Outcomes of novel tyrosine kinase inhibitors in rare GIST subtypes: A clinico-genomic analysis from the Flatiron Health–Foundation Medicine database.

838 Background: Gastrointestinal stromal tumors (GIST) with KIT or PDGFRA mutations respond well to imatinib, but rare molecular subtypes—including KIT/PDGFRA wild-type, succinate dehydrogenase (SDH)–deficient, and NF1-associated GIST—have limited therapeutic options. The efficacy of newer TKIs such as regorafenib, ripretinib, and avapritinib in these populations remains poorly described in real-world settings. Methods: We performed a retrospective cohort study using the Flatiron Health–Foundation Medicine clinico-genomic database (2016–2024).
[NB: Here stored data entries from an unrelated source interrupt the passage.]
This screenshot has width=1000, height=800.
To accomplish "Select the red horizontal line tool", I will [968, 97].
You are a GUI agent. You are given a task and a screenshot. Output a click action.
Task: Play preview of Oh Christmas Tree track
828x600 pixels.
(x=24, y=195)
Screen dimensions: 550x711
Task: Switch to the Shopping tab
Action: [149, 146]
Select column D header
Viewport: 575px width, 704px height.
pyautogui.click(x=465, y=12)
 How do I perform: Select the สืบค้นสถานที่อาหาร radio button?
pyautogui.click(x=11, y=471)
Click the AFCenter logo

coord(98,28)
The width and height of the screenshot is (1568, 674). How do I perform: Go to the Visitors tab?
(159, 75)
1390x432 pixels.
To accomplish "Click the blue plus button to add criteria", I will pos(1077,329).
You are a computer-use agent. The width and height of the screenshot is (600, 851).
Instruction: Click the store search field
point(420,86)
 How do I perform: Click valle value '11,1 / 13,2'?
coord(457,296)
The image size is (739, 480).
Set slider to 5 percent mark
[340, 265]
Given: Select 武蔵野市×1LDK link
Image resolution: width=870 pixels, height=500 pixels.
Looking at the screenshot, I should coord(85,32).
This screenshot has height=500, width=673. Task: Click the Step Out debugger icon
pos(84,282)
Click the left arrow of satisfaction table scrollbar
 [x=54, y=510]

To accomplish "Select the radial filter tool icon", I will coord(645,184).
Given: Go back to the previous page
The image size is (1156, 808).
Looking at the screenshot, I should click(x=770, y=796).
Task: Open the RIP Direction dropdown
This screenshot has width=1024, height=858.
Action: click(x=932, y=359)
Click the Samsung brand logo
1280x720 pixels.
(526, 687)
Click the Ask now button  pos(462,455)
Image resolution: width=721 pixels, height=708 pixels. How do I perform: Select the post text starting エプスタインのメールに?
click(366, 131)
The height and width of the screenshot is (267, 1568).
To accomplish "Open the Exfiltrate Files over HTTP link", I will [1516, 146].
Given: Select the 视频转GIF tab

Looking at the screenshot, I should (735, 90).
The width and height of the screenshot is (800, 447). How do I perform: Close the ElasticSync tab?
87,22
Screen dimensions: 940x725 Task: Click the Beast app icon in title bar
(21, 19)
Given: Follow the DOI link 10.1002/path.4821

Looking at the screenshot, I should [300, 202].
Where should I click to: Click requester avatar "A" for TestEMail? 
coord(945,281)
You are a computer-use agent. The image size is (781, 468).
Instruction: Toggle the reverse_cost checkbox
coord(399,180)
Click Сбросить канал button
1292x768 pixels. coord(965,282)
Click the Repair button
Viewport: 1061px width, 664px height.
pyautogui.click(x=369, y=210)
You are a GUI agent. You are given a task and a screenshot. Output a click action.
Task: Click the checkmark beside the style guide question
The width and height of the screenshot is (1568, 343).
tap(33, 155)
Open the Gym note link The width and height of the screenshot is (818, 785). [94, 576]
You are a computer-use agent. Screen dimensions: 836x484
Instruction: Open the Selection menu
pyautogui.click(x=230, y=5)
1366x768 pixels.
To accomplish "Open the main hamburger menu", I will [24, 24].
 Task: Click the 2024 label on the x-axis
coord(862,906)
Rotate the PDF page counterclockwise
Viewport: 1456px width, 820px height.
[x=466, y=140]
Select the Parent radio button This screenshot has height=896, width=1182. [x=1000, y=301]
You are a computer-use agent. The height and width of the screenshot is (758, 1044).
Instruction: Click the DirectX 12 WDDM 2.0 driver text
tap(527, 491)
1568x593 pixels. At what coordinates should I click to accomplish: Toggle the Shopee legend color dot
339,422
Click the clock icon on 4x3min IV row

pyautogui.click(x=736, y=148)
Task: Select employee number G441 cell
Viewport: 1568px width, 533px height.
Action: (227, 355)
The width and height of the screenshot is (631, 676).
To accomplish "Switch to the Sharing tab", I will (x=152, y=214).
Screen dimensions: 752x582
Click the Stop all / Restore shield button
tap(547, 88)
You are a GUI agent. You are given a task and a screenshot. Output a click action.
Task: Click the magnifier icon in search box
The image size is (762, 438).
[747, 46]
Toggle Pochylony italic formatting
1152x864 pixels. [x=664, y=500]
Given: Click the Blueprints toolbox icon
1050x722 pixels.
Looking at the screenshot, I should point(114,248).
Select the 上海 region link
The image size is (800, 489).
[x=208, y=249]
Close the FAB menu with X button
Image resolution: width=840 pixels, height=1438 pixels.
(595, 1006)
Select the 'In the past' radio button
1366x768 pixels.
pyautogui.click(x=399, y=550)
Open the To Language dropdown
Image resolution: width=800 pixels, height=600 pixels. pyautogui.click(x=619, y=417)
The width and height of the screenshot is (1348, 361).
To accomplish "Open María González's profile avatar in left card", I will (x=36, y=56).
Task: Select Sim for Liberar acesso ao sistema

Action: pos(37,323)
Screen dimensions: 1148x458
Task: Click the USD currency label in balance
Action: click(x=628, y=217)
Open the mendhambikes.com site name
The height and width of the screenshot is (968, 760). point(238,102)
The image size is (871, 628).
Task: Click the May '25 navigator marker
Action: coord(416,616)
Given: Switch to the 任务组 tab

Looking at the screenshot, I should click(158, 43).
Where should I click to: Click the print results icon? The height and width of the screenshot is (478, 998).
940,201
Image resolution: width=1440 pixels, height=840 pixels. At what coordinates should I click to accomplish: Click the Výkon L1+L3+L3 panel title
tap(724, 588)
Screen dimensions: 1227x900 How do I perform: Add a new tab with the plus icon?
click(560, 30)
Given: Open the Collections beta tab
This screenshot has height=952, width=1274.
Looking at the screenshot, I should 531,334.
Adult patients with advanced GIST who underwent comprehensive genomic profiling and received at least one TKI beyond imatinib were included. Patients were stratified into rare subgroups (KIT/PDGFRA wild- type, SDH-deficient, NF1-associated) and compared with KIT/PDGFRA-mutant GIST. Primary endpoint was overall survival (OS) from initiation of post-imatinib therapy. Secondary endpoints included progression-free survival (PFS) and treatment sequence patterns. Kaplan–Meier and Cox regression analyses were applied. Results: Among 824 GIST patients with genomic annotation, 142 (17%) had rare subtypes: 61 SDH-deficient, 47 KIT/PDGFRA wild-type, and 34 NF1-associated. Median OS after imatinib failure was 27.3 months for KIT/PDGFRA-mutant, 19.4 months for SDH- deficient, 15.2 months for KIT/PDGFRA wild-type, and 13.6 months for NF1-associated tumors. Use of regorafenib and ripretinib improved outcomes compared with sunitinib alone in SDH-deficient cases (median OS 22.1 vs. 14.2 months, p = 0.03). In KIT/PDGFRA wild-type tumors, ripretinib conferred the longest PFS (median 7.9 months) compared with regorafenib (5.1) or sunitinib (4.4). Avapritinib demonstrated activity in select PDGFRA-exon18 rare variants but limited benefit in SDH-deficient tumors. Conclusions: In this real-world, genomically annotated cohort, newer TKIs provided clinically meaningful benefit in rare GIST subtypes, particularly SDH-deficient and KIT/PDGFRA wild-type tumors, though outcomes remained inferior to classical KIT/PDGFRA-mutant GIST. These findings support the integration of comprehensive genomic profiling to optimize sequencing of TKIs beyond imatinib in rare GIST populations.